The organization Housing Justice for All is also pushing for a rent suspension. They also said some landlords could use the pandemic to even raise rents.

“No one should be displaced or go into debt because they can’t pay their rent or their mortgage. An eviction moratorium is an urgent first step, but we need a suspension of rent and automatic forgiveness of any rent, mortgage, or utility payment owed or accumulated during the length of this crisis,” the organization said in a statement. “Landlords must not use this moment to price-gouge or displace any tenant who cannot pay the rent (commercial or residential.) All existing rents should be frozen at their current level, and all tenants should have the right to renew their leases.”

The Bronx-based National Homeowner-Landlord Association (NHLA) has about 350 members, many who own a small number of apartments. The organization’s executive director Philip D’Erasmo told the AmNews that, like all businesses, landlords would also suffer if there’s an economic crisis.

“Most of our landlords are lower middle income people who have one or two apartments,” he said. “Having a two family house doesn’t mean you are a rich landlord. We hope that there is some kind of economic stimulus for landlords.”

J’Nell Simmons, who is CEO of LandlordsNY, said in a statement to the AmNews that landlords want to help but suspending rent isn’t the answer.

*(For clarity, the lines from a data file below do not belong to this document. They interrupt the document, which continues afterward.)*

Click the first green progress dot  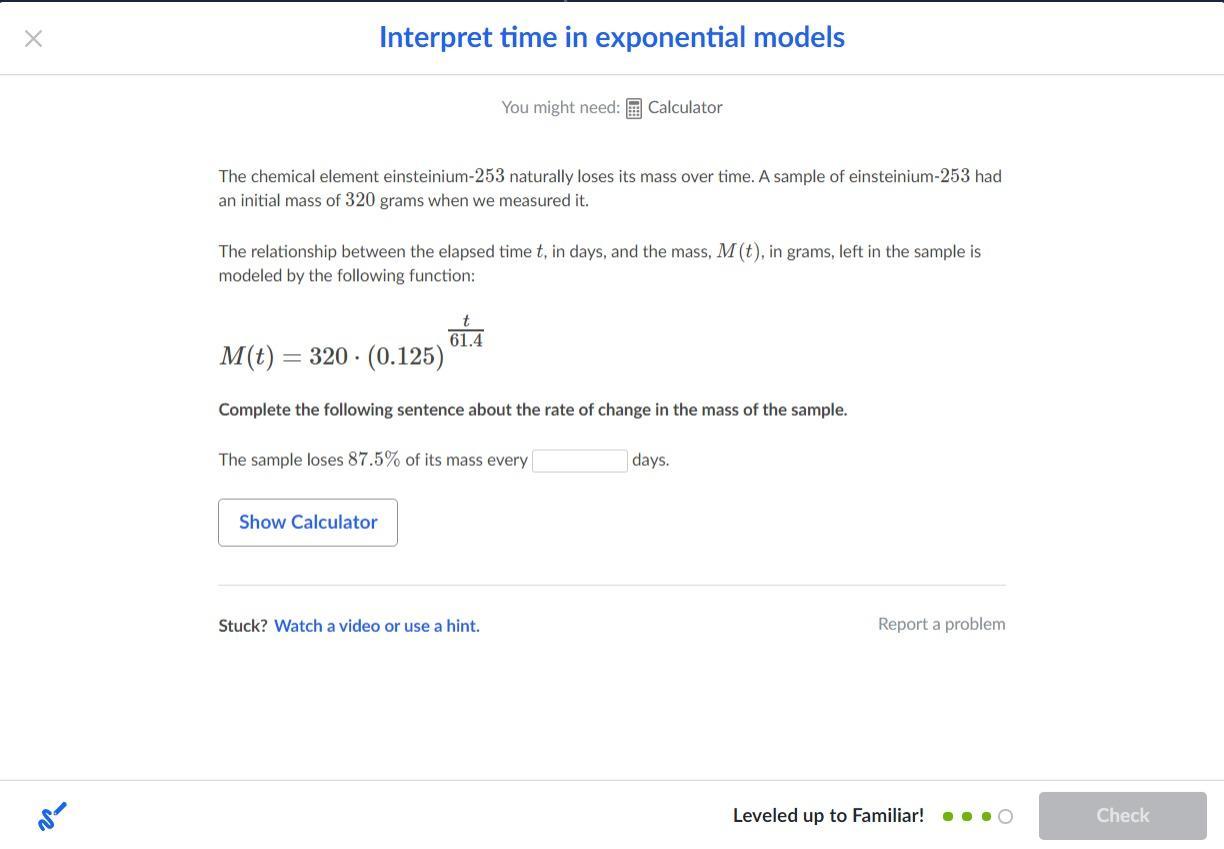click(948, 816)
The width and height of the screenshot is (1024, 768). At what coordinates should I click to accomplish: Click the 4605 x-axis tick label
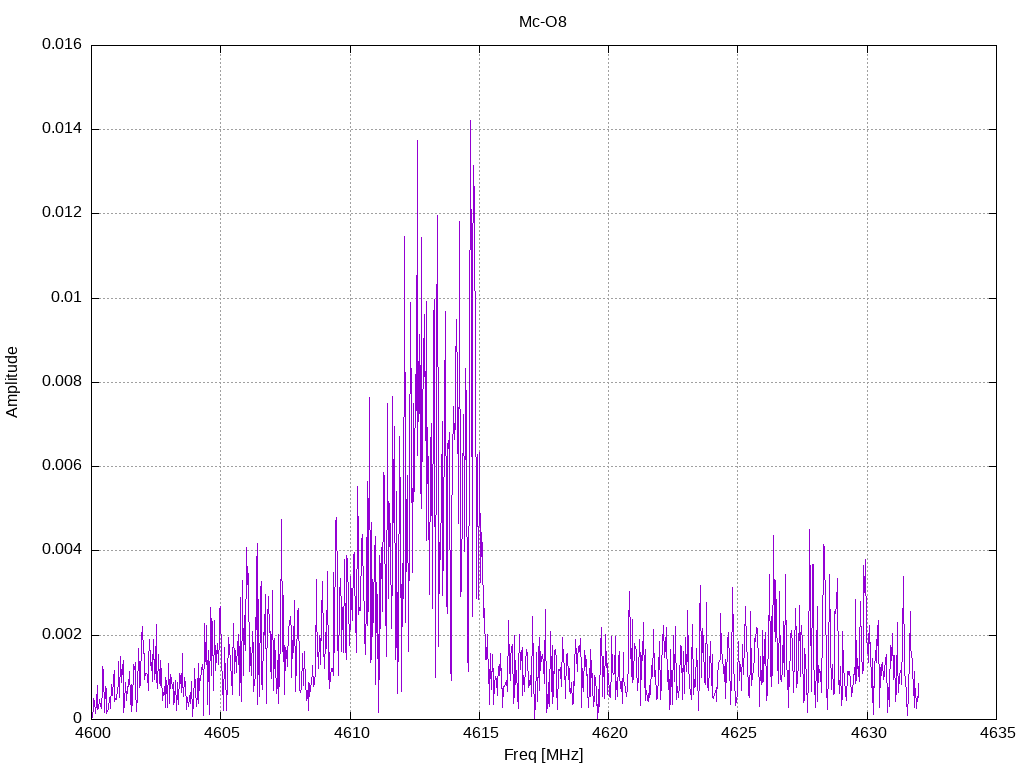(221, 734)
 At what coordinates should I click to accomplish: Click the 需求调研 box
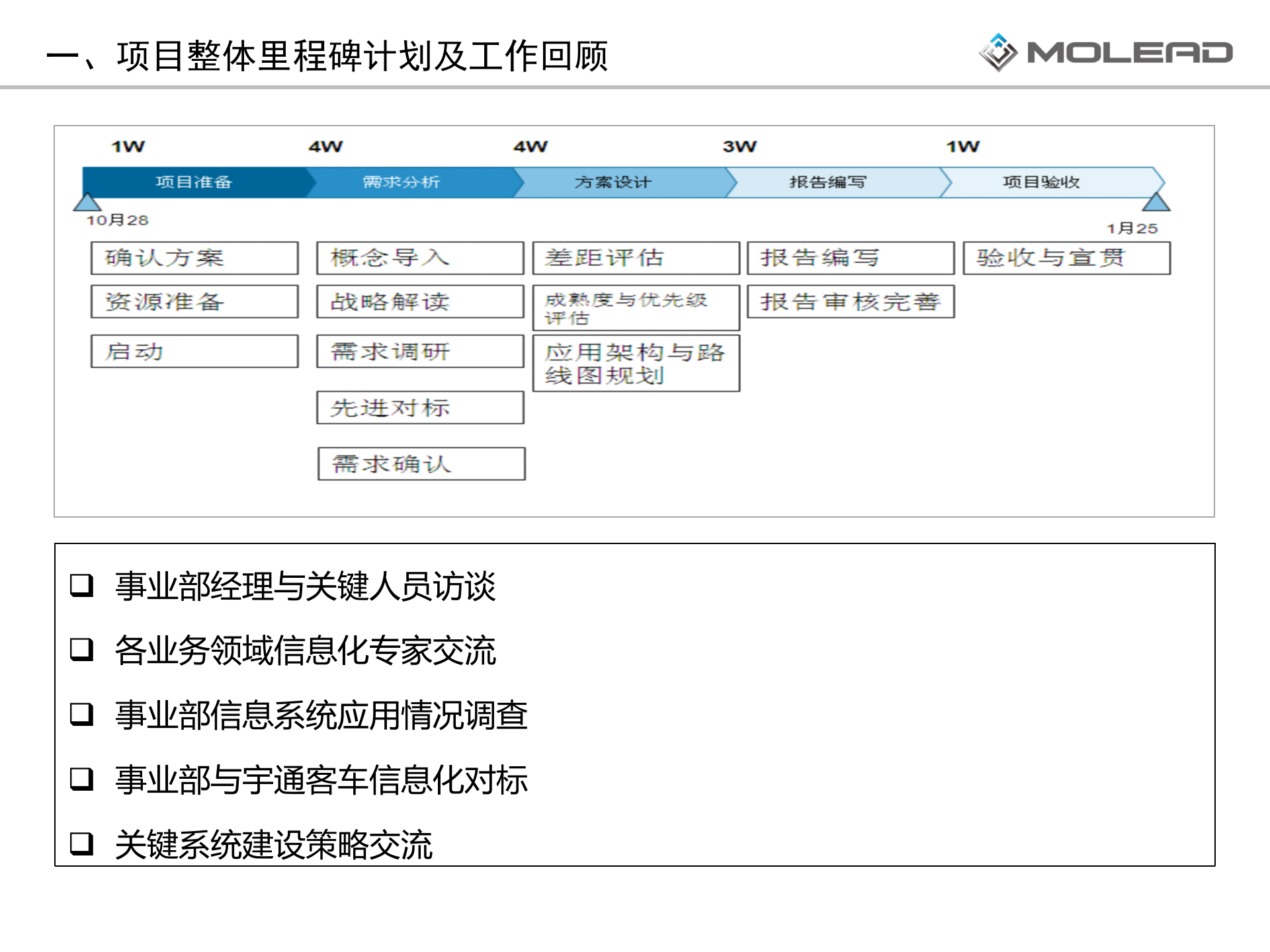[420, 352]
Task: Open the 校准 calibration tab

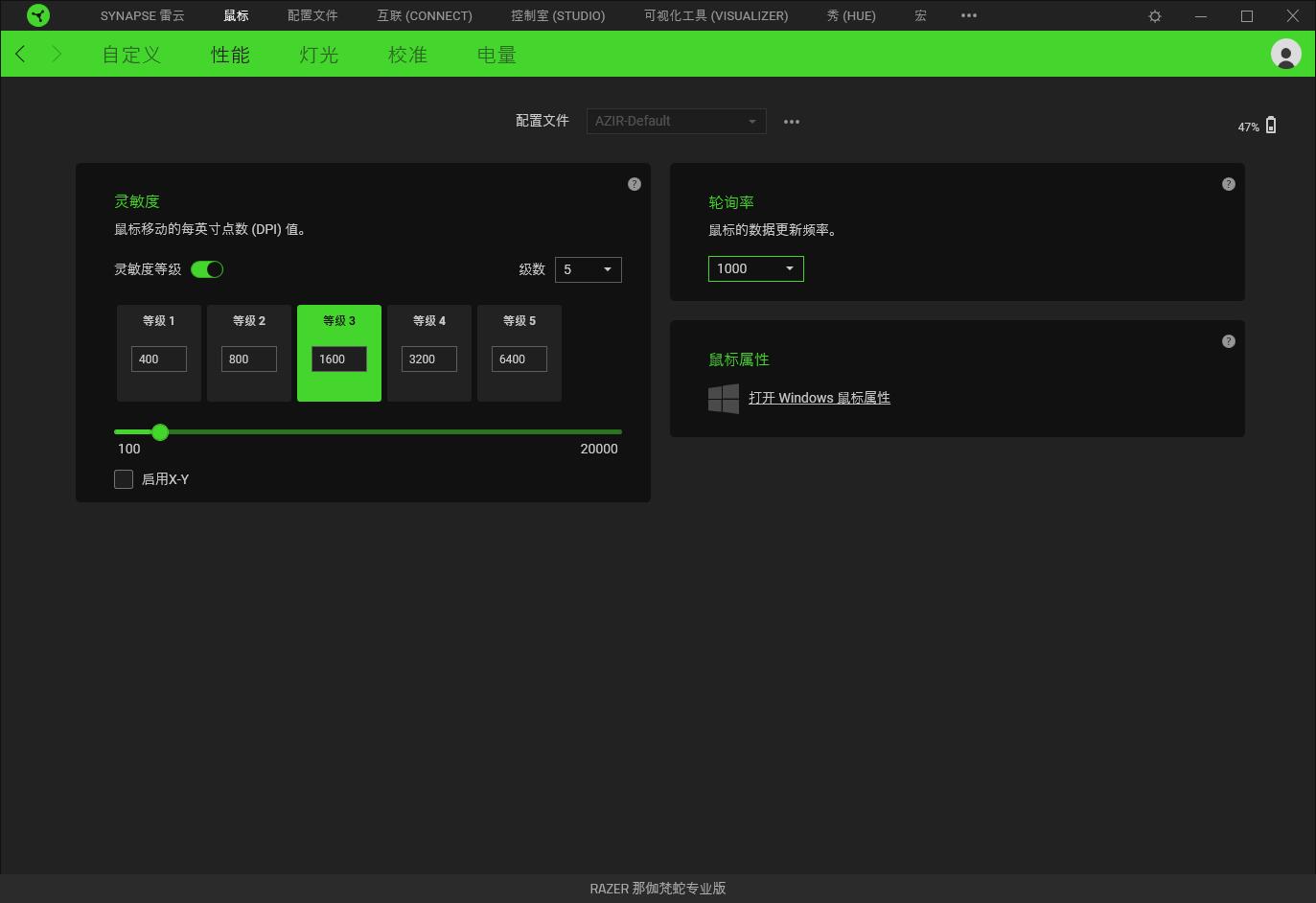Action: coord(407,55)
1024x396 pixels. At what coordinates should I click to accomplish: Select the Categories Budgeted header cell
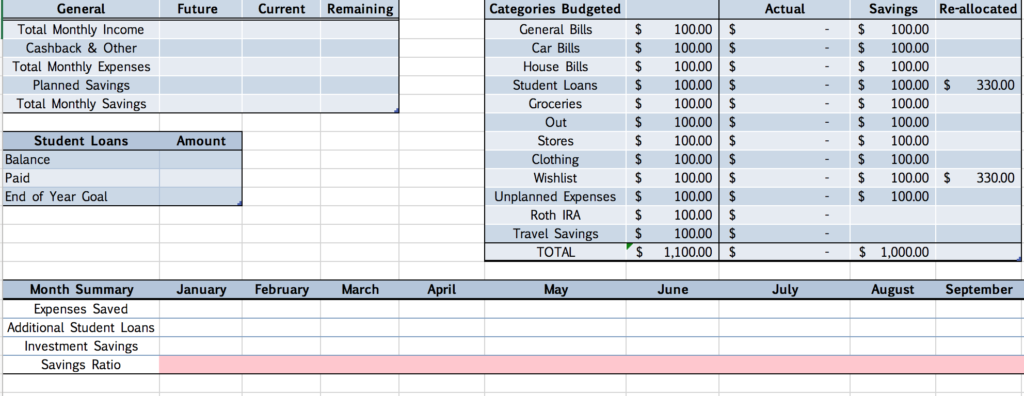click(x=555, y=9)
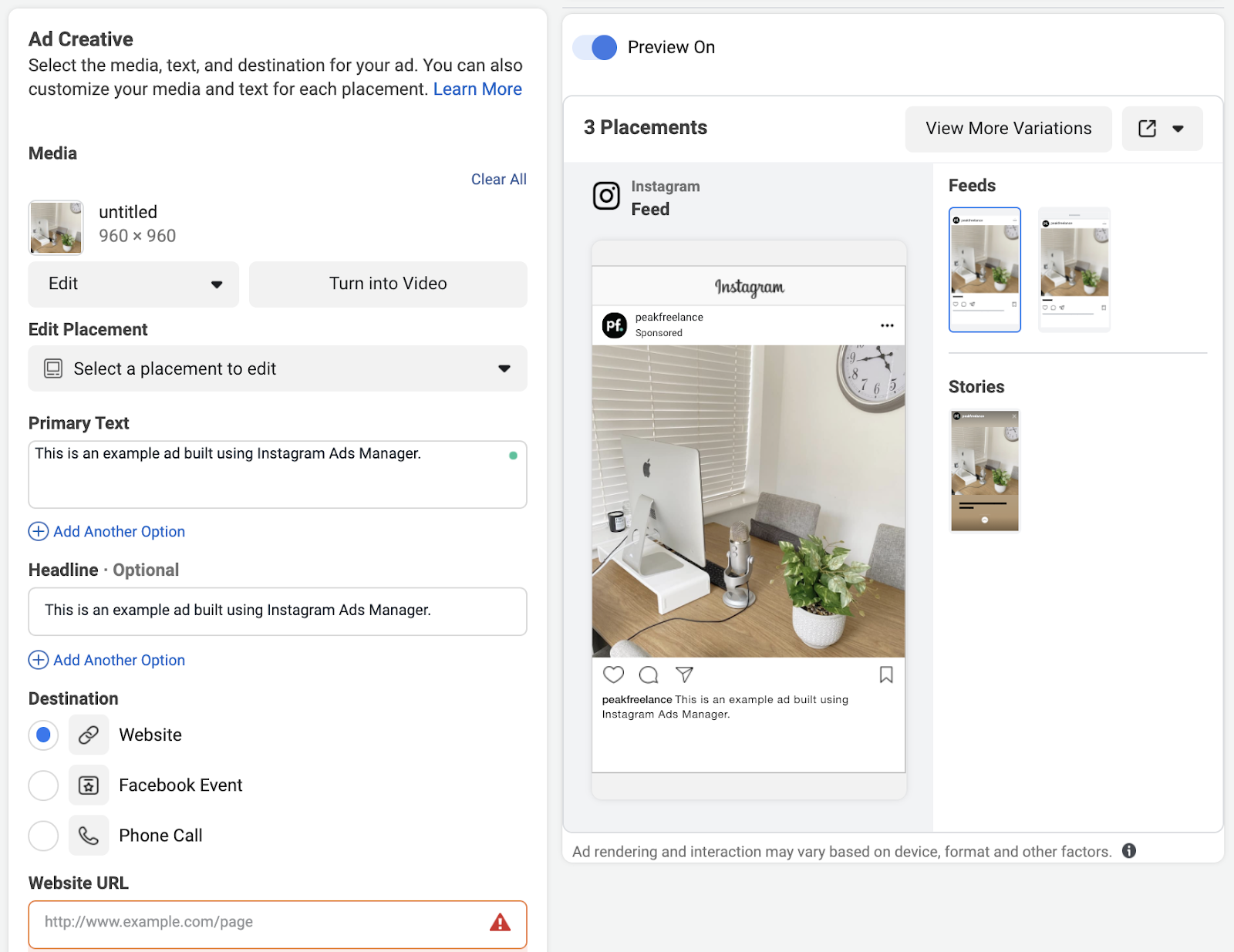
Task: Select the Phone Call destination radio button
Action: (x=43, y=836)
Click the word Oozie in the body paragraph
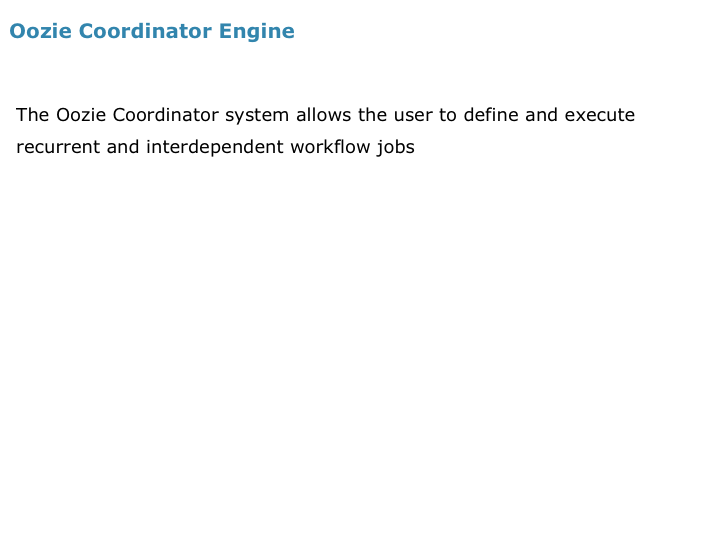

“If there will be a 90-day forgiveness of rent––there must also be a 90-day forgiveness of taxes, mortgages and utilities,” Simmons said. “In addition to the aforementioned monthly bills, building owners still also have to pay their staff, including essential employees who are keeping their buildings safe, clean, and sanitized for residents who are sheltering in place and working from home. It’s our hope that common sense will prevail and a plan will be developed that will ease the extreme burden that many New Yorkers are facing right now.”

The National Apartment Association said that policymakers should remember the impact on rental housing providers and apartment communities at-large. They say rent payments should be delayed instead of waived and the federal government should step in with financial assistance.

“Short term financial assistance would help poor families continue paying rent and buying food until the broader economy stabilizes,” said Jenny Schuetz of the Brookings Institute, a nonprofit public policy organization. “It would be more effective than a temporary moratorium on evictions (as some jurisdictions have enacted), since landlords also need money to pay their mortgages, property taxes, and utilities.”